▸ Required action: Your output should consist solely of the lines from the one holding "Add to Wishlist (1541, 633)" to the end of the records below, inclusive, reproduced exactly and free of pictures.

┌─ Exercise material

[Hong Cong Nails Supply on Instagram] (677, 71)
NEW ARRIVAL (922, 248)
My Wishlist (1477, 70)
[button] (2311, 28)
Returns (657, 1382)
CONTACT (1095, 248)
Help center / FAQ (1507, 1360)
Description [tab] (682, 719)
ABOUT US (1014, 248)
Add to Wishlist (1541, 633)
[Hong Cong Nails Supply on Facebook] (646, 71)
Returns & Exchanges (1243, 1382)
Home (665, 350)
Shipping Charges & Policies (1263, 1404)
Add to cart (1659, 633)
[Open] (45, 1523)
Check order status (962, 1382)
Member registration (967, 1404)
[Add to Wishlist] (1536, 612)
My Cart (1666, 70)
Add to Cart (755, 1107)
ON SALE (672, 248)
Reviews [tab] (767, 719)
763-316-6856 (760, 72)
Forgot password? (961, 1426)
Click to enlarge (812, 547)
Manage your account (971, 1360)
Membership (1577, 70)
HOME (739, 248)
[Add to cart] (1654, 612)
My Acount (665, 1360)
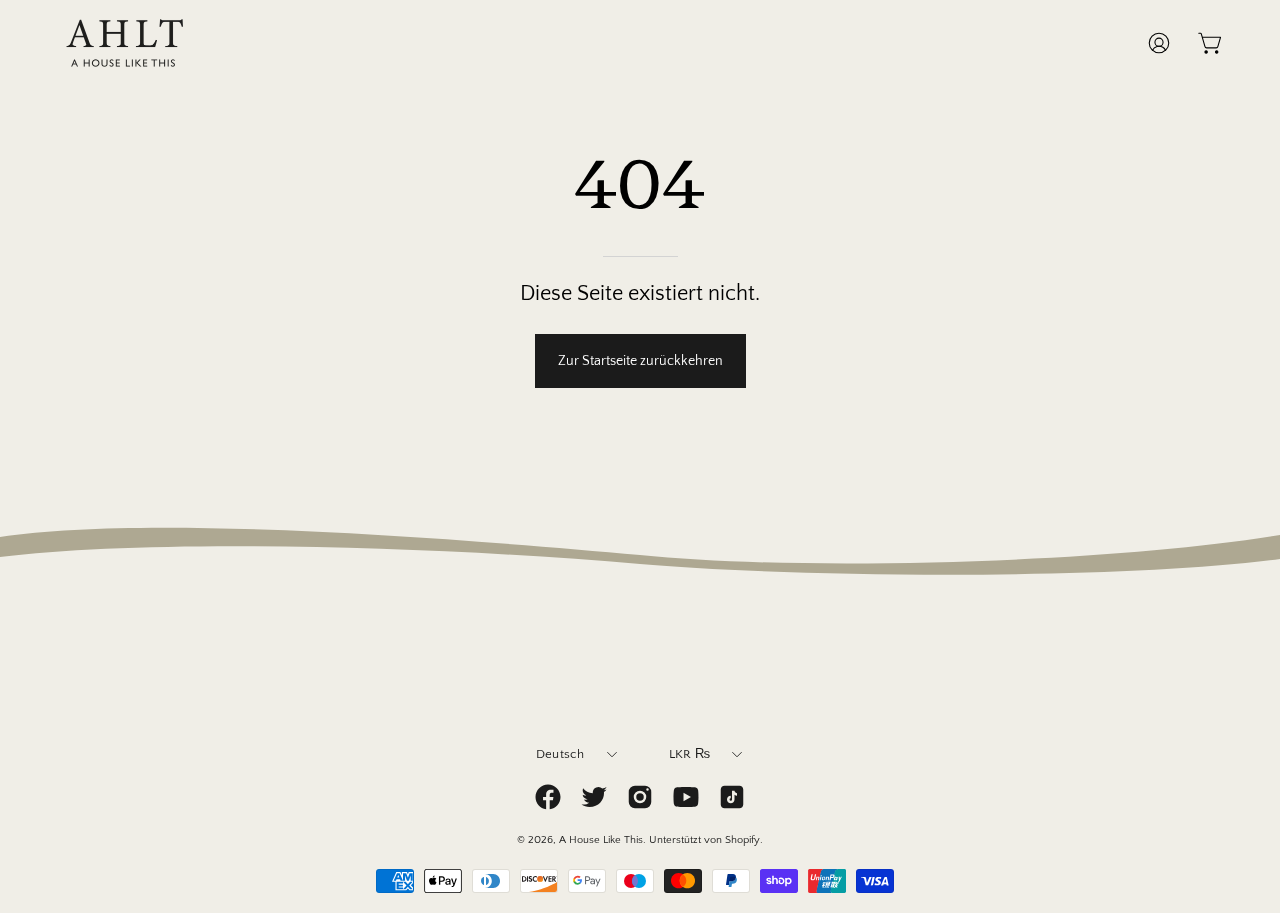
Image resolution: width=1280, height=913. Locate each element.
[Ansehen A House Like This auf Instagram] (640, 797)
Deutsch (560, 754)
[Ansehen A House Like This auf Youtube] (686, 797)
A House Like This (601, 840)
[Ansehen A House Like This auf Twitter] (594, 797)
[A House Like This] (125, 43)
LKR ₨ (689, 754)
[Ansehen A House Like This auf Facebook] (548, 797)
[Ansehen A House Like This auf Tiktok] (732, 797)
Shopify (742, 840)
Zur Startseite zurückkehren (640, 361)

└─

▸ Solution to this task:
Add to Wishlist (1541, 633)
[Hong Cong Nails Supply on Facebook] (646, 71)
Returns & Exchanges (1243, 1382)
Home (665, 350)
Shipping Charges & Policies (1263, 1404)
Add to cart (1659, 633)
[Open] (45, 1523)
Check order status (962, 1382)
Member registration (967, 1404)
[Add to Wishlist] (1536, 612)
My Cart (1666, 70)
Add to Cart (755, 1107)
ON SALE (672, 248)
Reviews [tab] (767, 719)
763-316-6856 (760, 72)
Forgot password? (961, 1426)
Click to enlarge (812, 547)
Manage your account (971, 1360)
Membership (1577, 70)
HOME (739, 248)
[Add to cart] (1654, 612)
My Acount (665, 1360)
Image resolution: width=1280, height=913. Locate each element.
[Ansehen A House Like This auf Instagram] (640, 797)
Deutsch (560, 754)
[Ansehen A House Like This auf Youtube] (686, 797)
A House Like This (601, 840)
[Ansehen A House Like This auf Twitter] (594, 797)
[A House Like This] (125, 43)
LKR ₨ (689, 754)
[Ansehen A House Like This auf Facebook] (548, 797)
[Ansehen A House Like This auf Tiktok] (732, 797)
Shopify (742, 840)
Zur Startseite zurückkehren (640, 361)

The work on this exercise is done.